What this gives us is that any content successfully retrieved by fetch will now be cached for offline use. If the website goes down for whatever reason (and the fetch plugin starts returning errors or just times out), users who had visited before will continue to have access to content they had already accessed.

Note on plugin types

The cache plugin is a "stashing" plugin in LibResilient nomenclature. Such plugins have no way of accessing remote content, they are only good at saving such content locally for later, offline use. Currently there are no other stashing plugins, but anything that can save data locally and is available in Service Workers could be used to write new ones.

Other types of plugins are:

  • "transport" plugins
    These are the plugins that are able to access content remotely, by whatever means; fetch plugin is an example of transport plugins. There are others.

  • "wrapper" plugins
    These are plugins that wrap other plugins to add functionality. To function, wrapping plugins need other plugins to "wrap". We will cover this later.

Cache-first?

What if we do it the other way around, and configure the cache plugin before the fetch plugin? In that case we end up with a so-called "cache-first" strategy.

In case of LibResilient this means that the first time a visitor loads our example website, as their cache is empty, the cache plugin will fail to return content. This will lead LibResilient to try the next configured plugin, which in this case is fetch. Content will get fetched by it, and then stashed locally by the cache plugin.

Next time that same visitor loads that particular resource, it will be served from cache, so response will be instantaneous. In the background, however, LibResilient will still use the fetch plugin to try to retrieve newer version of that content. If it is retrieved and indeed newer, it will be stashed by the cache plugin.

Note on stashing in LibResilient

LibResilient treats stashing plugins in a special way.
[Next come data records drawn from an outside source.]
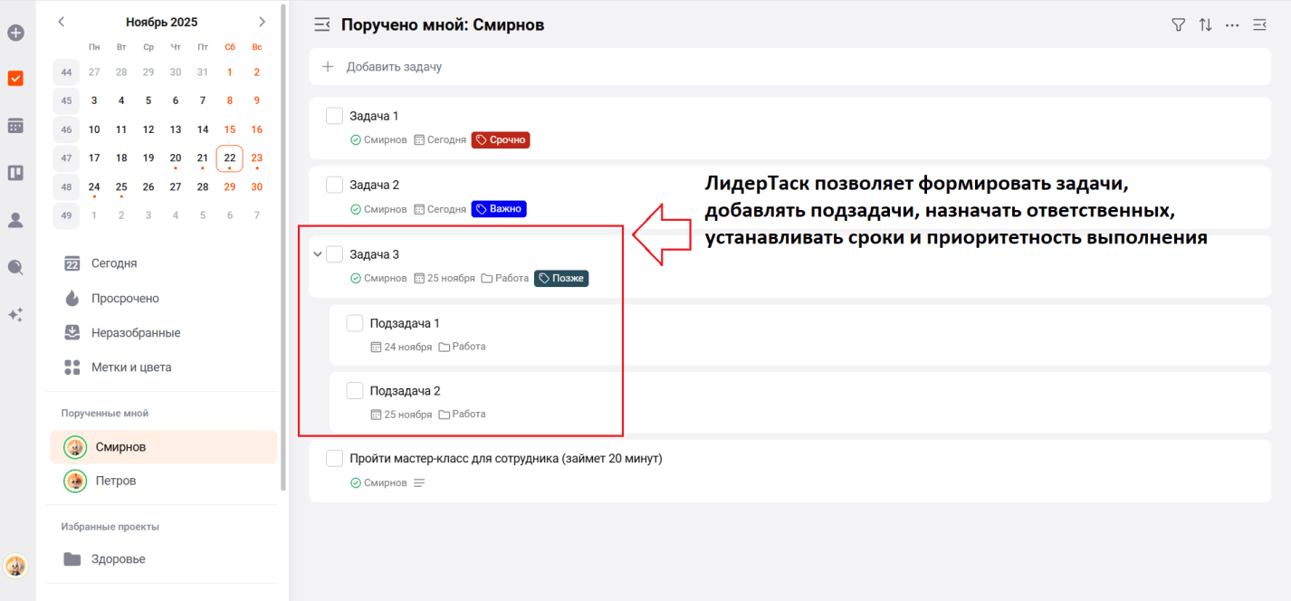Viewport: 1291px width, 601px height.
Task: Tick the checkbox for Пройти мастер-класс task
Action: (x=334, y=459)
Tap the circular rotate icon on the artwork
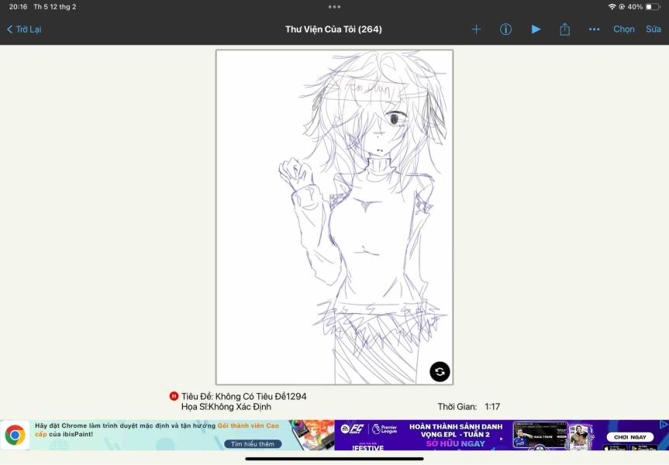The image size is (669, 465). point(438,371)
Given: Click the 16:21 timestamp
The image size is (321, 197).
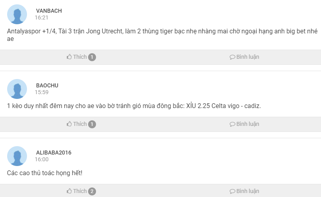Looking at the screenshot, I should (41, 17).
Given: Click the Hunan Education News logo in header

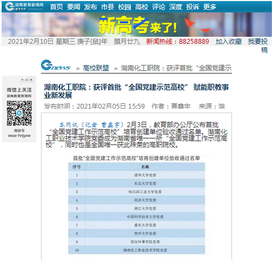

If there are multiple plugins configured and a stashing plugin (like the cache plugin) is among them, then:

  • when content is retrieved by a transport plugin (like fetch) configured before a stashing plugin, that content is then stashed by the stashing plugin for later offline use.
  • if all transport plugins configured before a stashing plugin fail and stashed content exists and is returned, LibResilient will then run any transport plugins, which are configured after the stashing plugin, in the background to try to retrieve a fresh version of the content; if any of these succeeds, the response will be stashed by the stashing plugin.